PROVIDED PASSAGE
= = =
[PATCH] More precise aliasing for char arrays

Sanjin Sijaric ssijaric at codeaurora.org
Thu Jun 26 03:51:58 PDT 2014


Hi Arthur,

Thanks for looking at this.

The way I understood that comment was to mean that pointers to char can alias with anything. 

Section 3.10 of the C++11 standard says:

"If a program attempts to access the stored value of an object through a glvalue of other than one of the following types the behavior is undefined:

— the dynamic type of the object,
— a cv-qualified version of the dynamic type of the object,
— a type similar (as defined in 4.4) to the dynamic type of the object,
— a type that is the signed or unsigned type corresponding to the dynamic type of the object,
— a type that is the signed or unsigned type corresponding to a cv-qualified version of the dynamic type
of the object,
— an aggregate or union type that includes one of the aforementioned types among its elements or nonstatic
data members (including, recursively, an element or non-static data member of a subaggregate
or contained union),
— a type that is a (possibly cv-qualified) base class type of the dynamic type of the object,
— a char or unsigned char type."
= = =
INFORMATION PROVIDED
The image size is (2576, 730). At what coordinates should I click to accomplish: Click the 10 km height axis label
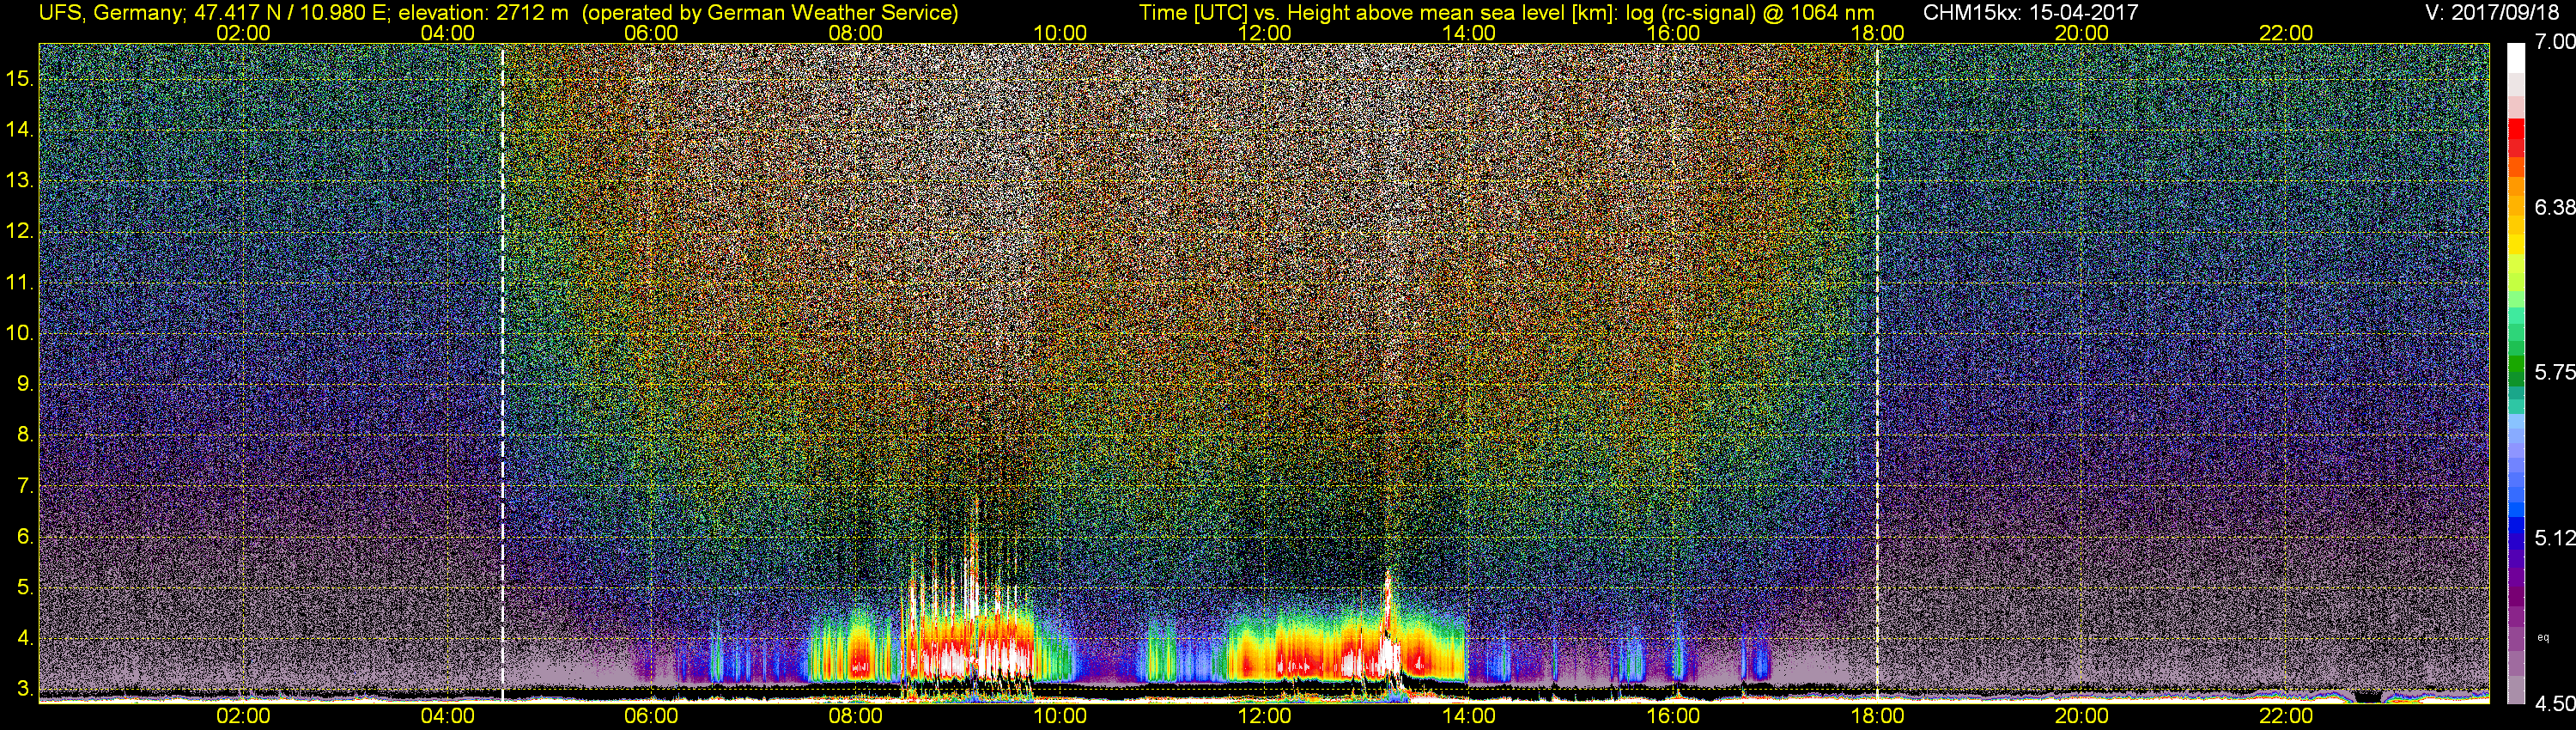tap(19, 333)
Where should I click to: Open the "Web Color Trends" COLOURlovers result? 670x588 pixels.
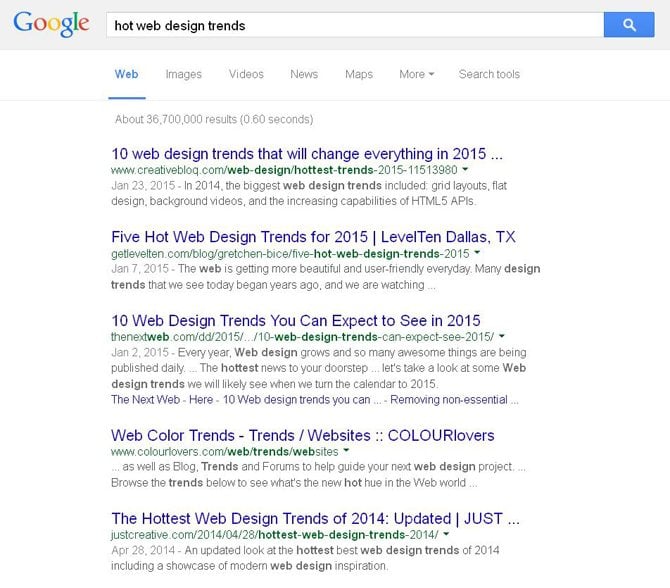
= = =
TASK
Pick up the mailing-list post on char array aliasing after its last line and write the next part. The listing here was drawn from a different source than the mailing-list post.

ANSWER TO THE PROBLEM
(I don't have the C Standard handy at the moment)

The way I am reading this is that "char *p; p = ...; d = *p;", where d is an int, will result in "d = *p" not getting hoisted out, since *p is an lvalue of type char. That is defined behaviour.  On the other hand, for "int *p; p = &c; d = *p;" where c is a char, "d = *p" is free to get hoisted out since *p is an lvalue of type int, which isn't the dynamic type of the object (char), or any of the other classifications from the list.  Am I misinterpreting the standard here?

If not, then having "char *p;" and "b" as an int array should produce no change in the aliasing information.  With this change, aliasing is identical for the following compared to what is currently generated.  

    char *p;
    typedef struct {
      char a;
      int b[100];
      char c;
    } S;

    S x;

    void func1 (char d) {
      for (int i = 0; i < 100; i++) {
        x.b[i] += 1;
        d = *p;  <==== will not get hoisted
        x.a += d;
      }
    }

I get the following (for aarch64), where "!tbaa !7" that is associated with "d = *p" has the base of "omnipotent char", which will prevent it from getting hoisted.  For example, TBAA will determine that !7 is aliased with !1 when it's doing analysis on "store i32 %add, i32* %arrayidx, align 4, !tbaa !1" and "%2 = load i8* %1, align 1, !tbaa !7"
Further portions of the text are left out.